* BEGIN DATA FOR THIS TASK *

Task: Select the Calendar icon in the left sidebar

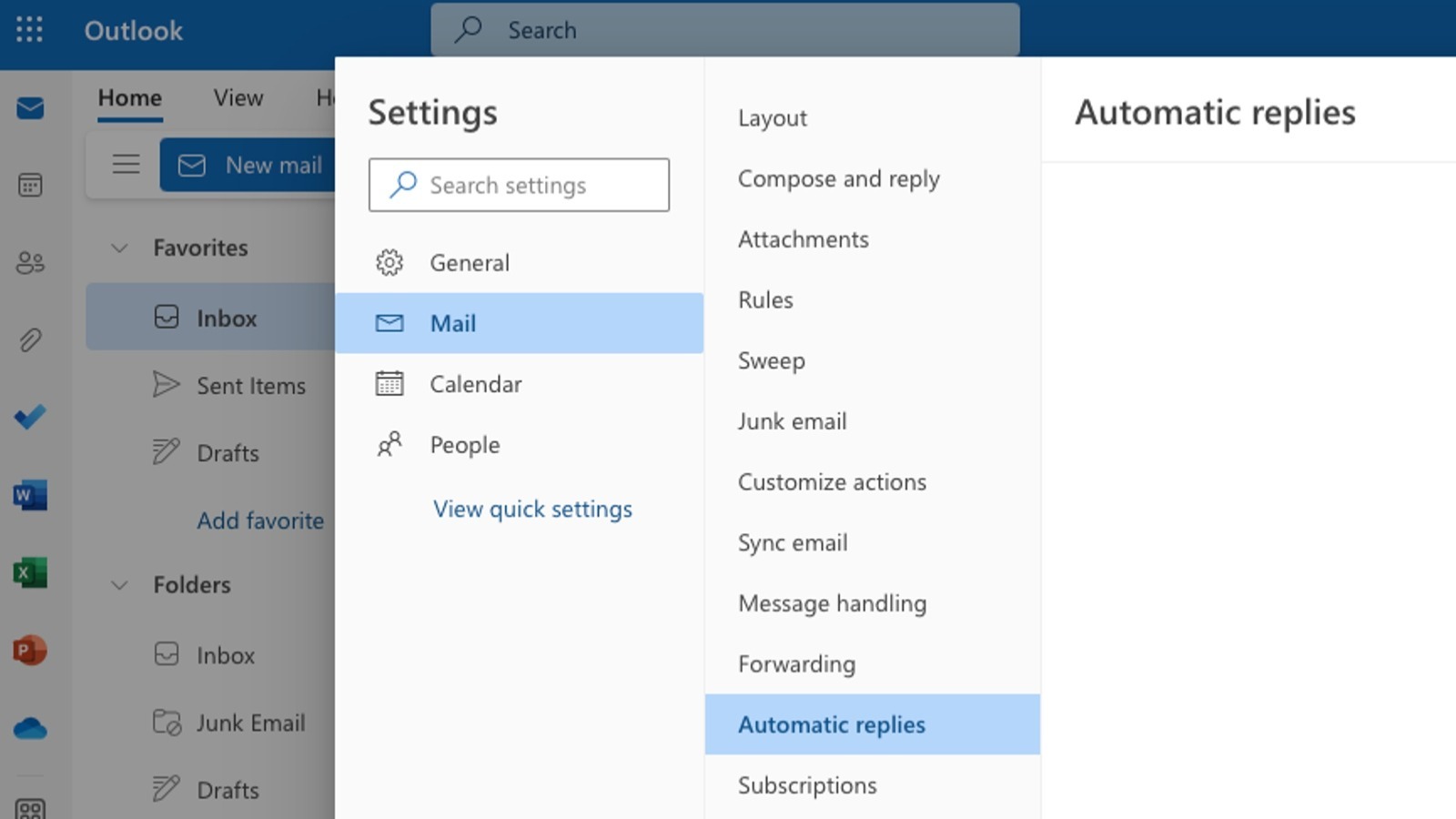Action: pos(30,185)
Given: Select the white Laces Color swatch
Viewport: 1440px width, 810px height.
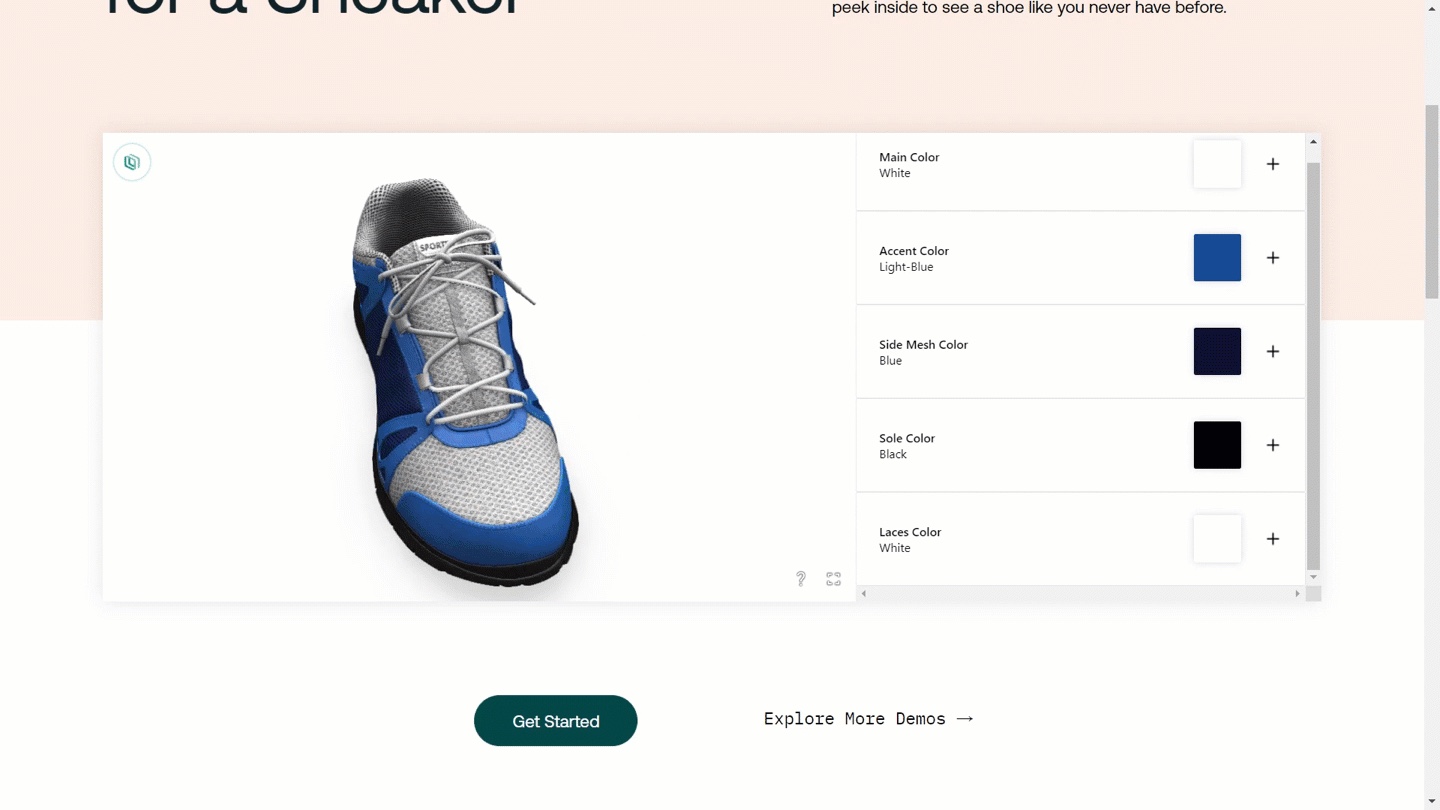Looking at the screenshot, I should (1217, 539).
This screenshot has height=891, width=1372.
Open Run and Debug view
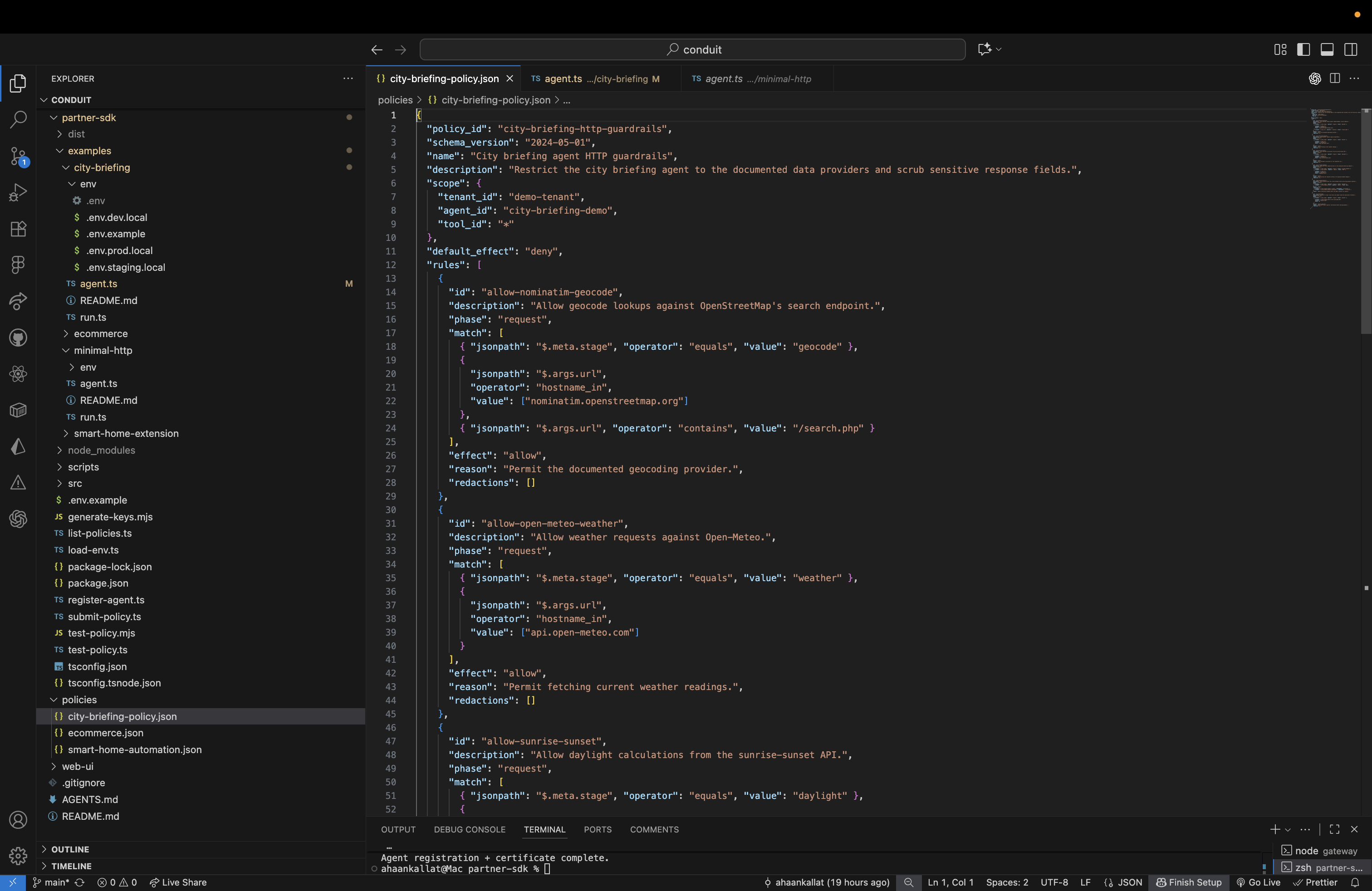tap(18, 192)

* END DATA FOR THIS TASK *

▸ **EXERCISE DETAILS**: Write out the lines above again word for word, but leave out the pictures.

▸ **TASK OUTPUT**:
Task: Select the Calendar icon in the left sidebar

Action: pos(30,185)
Given: Select the white Laces Color swatch
Viewport: 1440px width, 810px height.
Looking at the screenshot, I should (1217, 539).
This screenshot has height=891, width=1372.
Open Run and Debug view
tap(18, 192)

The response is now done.